The missing philosophy
21 oktober 2010 | In Meta-philosophy Self-indulgence Uncategorized | Comments?
How do you get to do philosophy? As a profession, I mean. How do you go from being genuinely interested in the stuff to doing it as a full time job? For an initiated look at the profession and some perfectly juicy gossip to boot, you would do well to turn to Leiter reports. If you happen to be female, or actually: no matter what you happen to be, you might want to look into the excellent but sometimes somewhat discouraging Being a woman in Philosophy. Talking to members of staff at your local, or any, department for philosophy is generally advisable. This being said, my academic advisor, when I asked about the prospect for a career in philosophy, said that it’s perfectly possible. If you’re independently wealthy.
Arriving at university very much a Man with Ideas, the question was mostly a practical one. How could I get to spend my days working on those ideas, ideally while getting paid and duly appreciated?
I find, and others have shared this experience, that it goes something like this. You read and you listen and you talk a lot. You are quite impressed, but not discouraged by the amount of excellent thinking that has already taken place. You’re not discouraged, either, by the fact that the history of philosophy has an unfair advantage. Kant, the lucky s.o.b. had the good fortune of being born into a world where Kantian ideas had not already been developed and twisted and turned ever which way. You find something that’s particularly interesting. Your teacher, if you got one, has probably given you an assortment of topics to choose from, and you look around for stuff that treats the topic you find yourself drawn to.
And then it happens. You find that something is missing. Despite initial appearances, there are philosophical theories that have not been developed yet. This is the opening. If you are really lucky, the position is not only unoccupied, but also quite plausible. And then you go about developing that missing theory, defending it’s merits over other, neighboring theories.

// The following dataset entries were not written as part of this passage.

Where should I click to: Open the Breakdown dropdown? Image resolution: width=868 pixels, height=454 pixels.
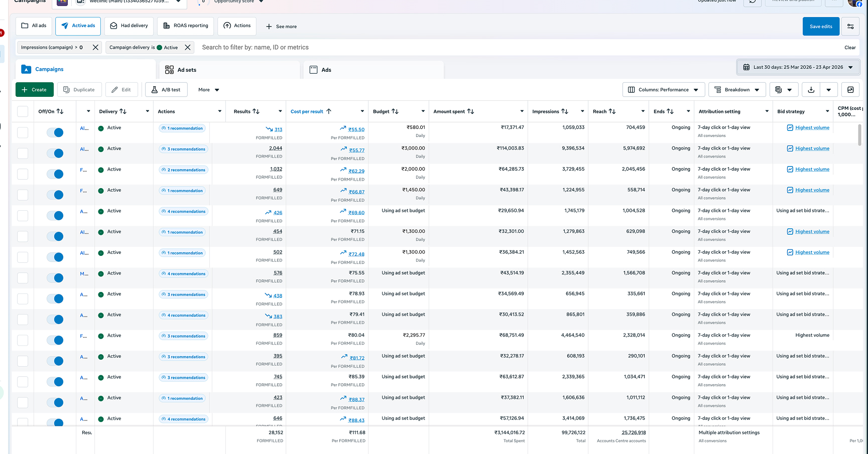point(736,90)
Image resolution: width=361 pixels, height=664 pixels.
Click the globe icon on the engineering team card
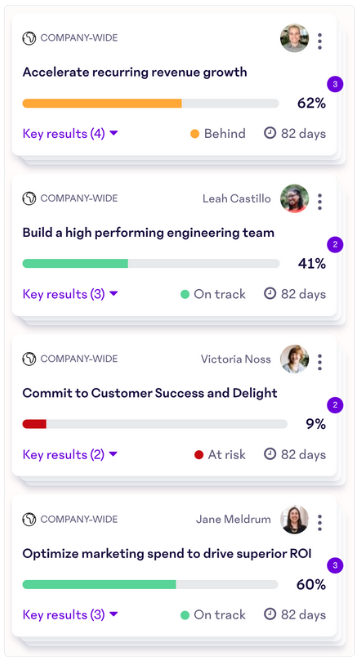tap(29, 199)
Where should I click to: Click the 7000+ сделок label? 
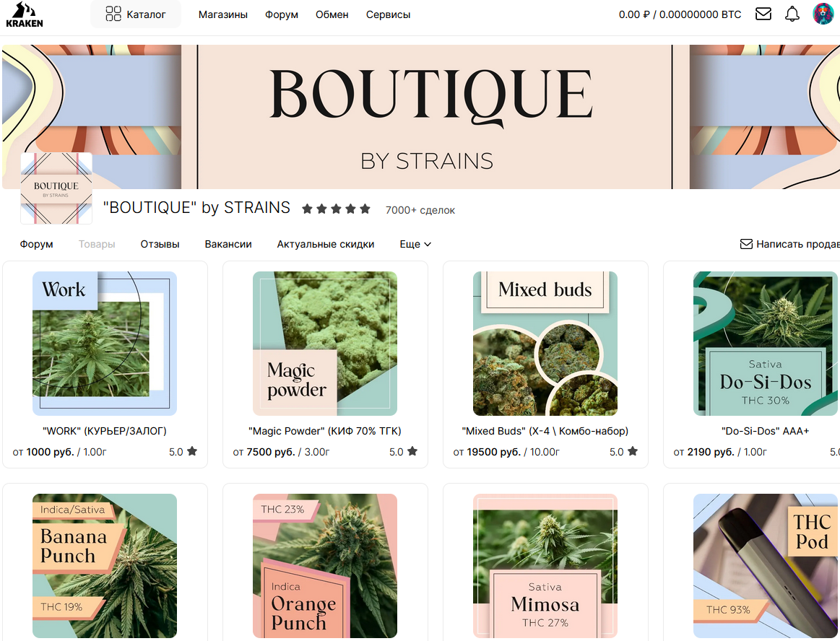click(420, 210)
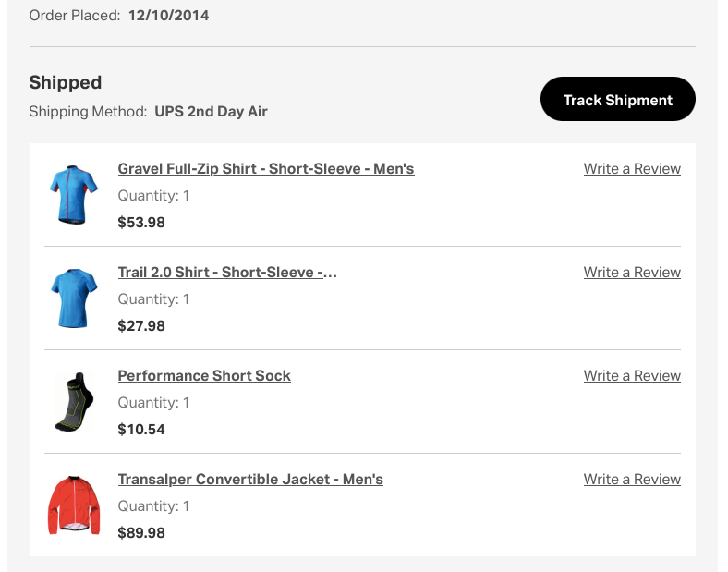Click the UPS 2nd Day Air text
Image resolution: width=728 pixels, height=572 pixels.
(x=211, y=112)
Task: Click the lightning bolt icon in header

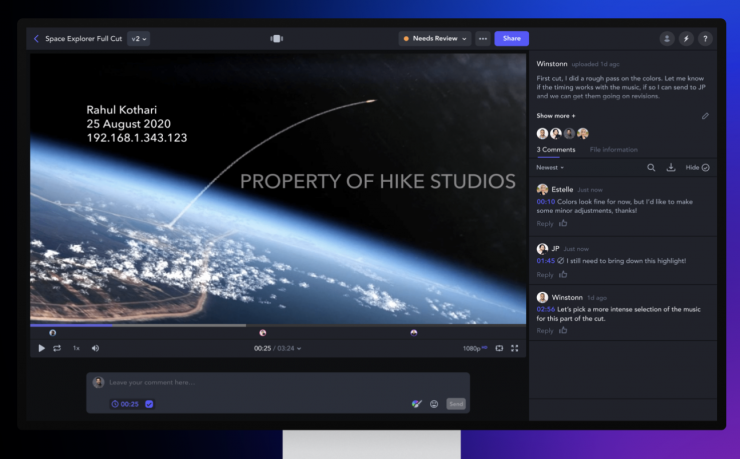Action: (x=686, y=39)
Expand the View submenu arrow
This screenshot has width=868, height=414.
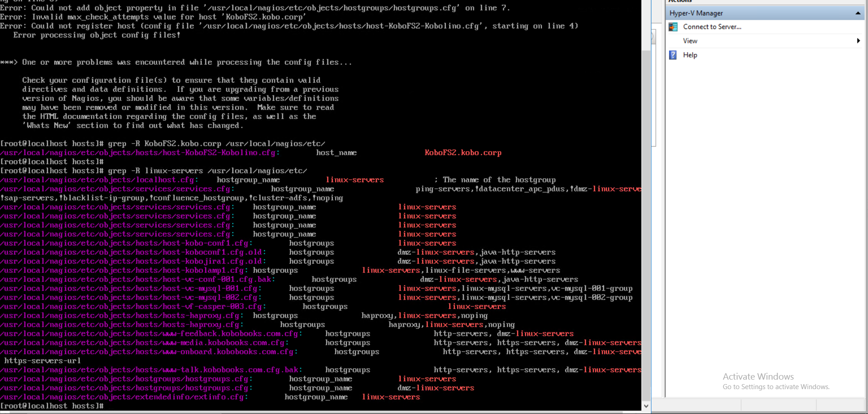(x=858, y=41)
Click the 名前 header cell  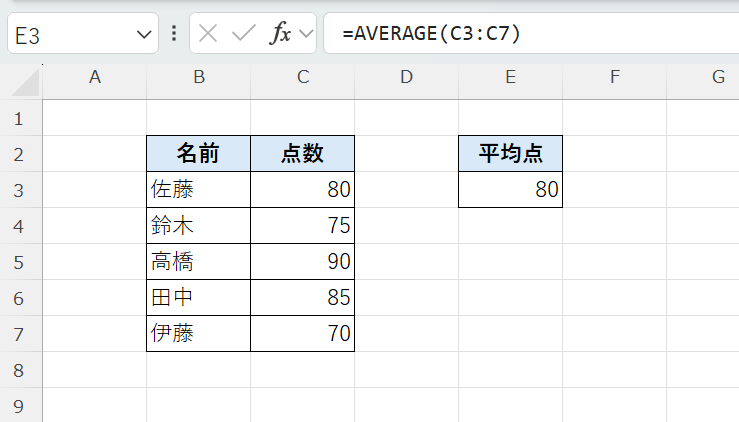(x=198, y=154)
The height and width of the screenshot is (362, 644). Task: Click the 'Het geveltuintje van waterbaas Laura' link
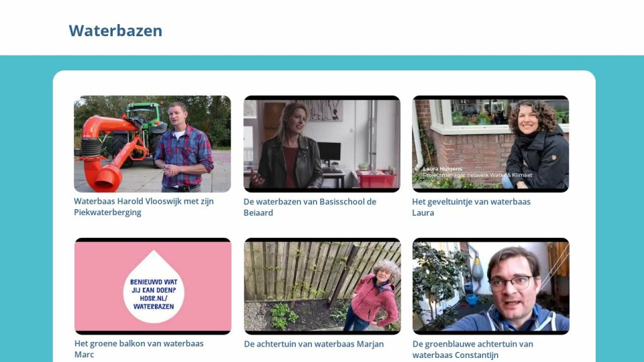[x=471, y=207]
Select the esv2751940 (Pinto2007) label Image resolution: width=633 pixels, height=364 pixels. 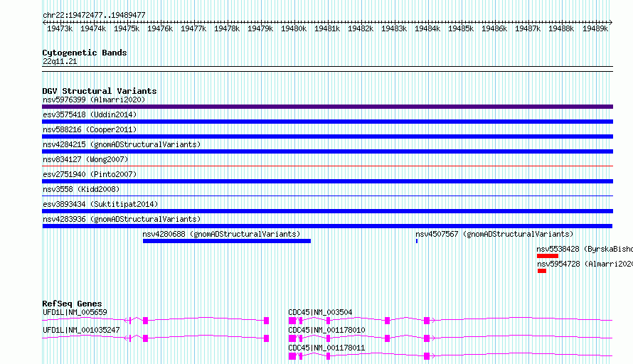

More likely than not, you’re not going to convince anyone at this stage, but you may earn their respect, and the possibility to spend a couple of years making the best possible case for your theory.
Along the line, as you’re vacuuming of the field progresses, it is likely that you will find something that is awkwardly close to what you wanted to say to begin with. But then you’re already so von kopf bis fuss entrenched in it that you go on to develop an enhanced variation of it any way.
For me, the missing theory bit happened when I was dealing with preferentialism. The ongoing debate was between objective and subjective satisfaction versions of the theory:
Either it is good that what you want to be the case is the case no matter whether you know it or not, or the only thing that matters is that you think that your wish is satisfied: what is good is the conjunction of the desire and the belief that it is satisfied. Whereas the latter version struck me as more plausible, the mere conjunction of desire and belief did not seem to me to be close enough. It’s not enough that I have a desire that P while having the belief that P is the case. I may have those things, and fail to make the connection, so to speak. Neither would it be sufficient that I have the desire that P and the belief that this desire is satisfied. No, I thought there should be a more concrete relation between the two. Beliefs and desires being mental states, they had to actually meet up and a new mental state: the desire being satisfied as a result of the ingoing components meeting up was the real value-bearer here.
The ultimate result of that train of thought became part 1 of the dissertation, the theory of pleasure.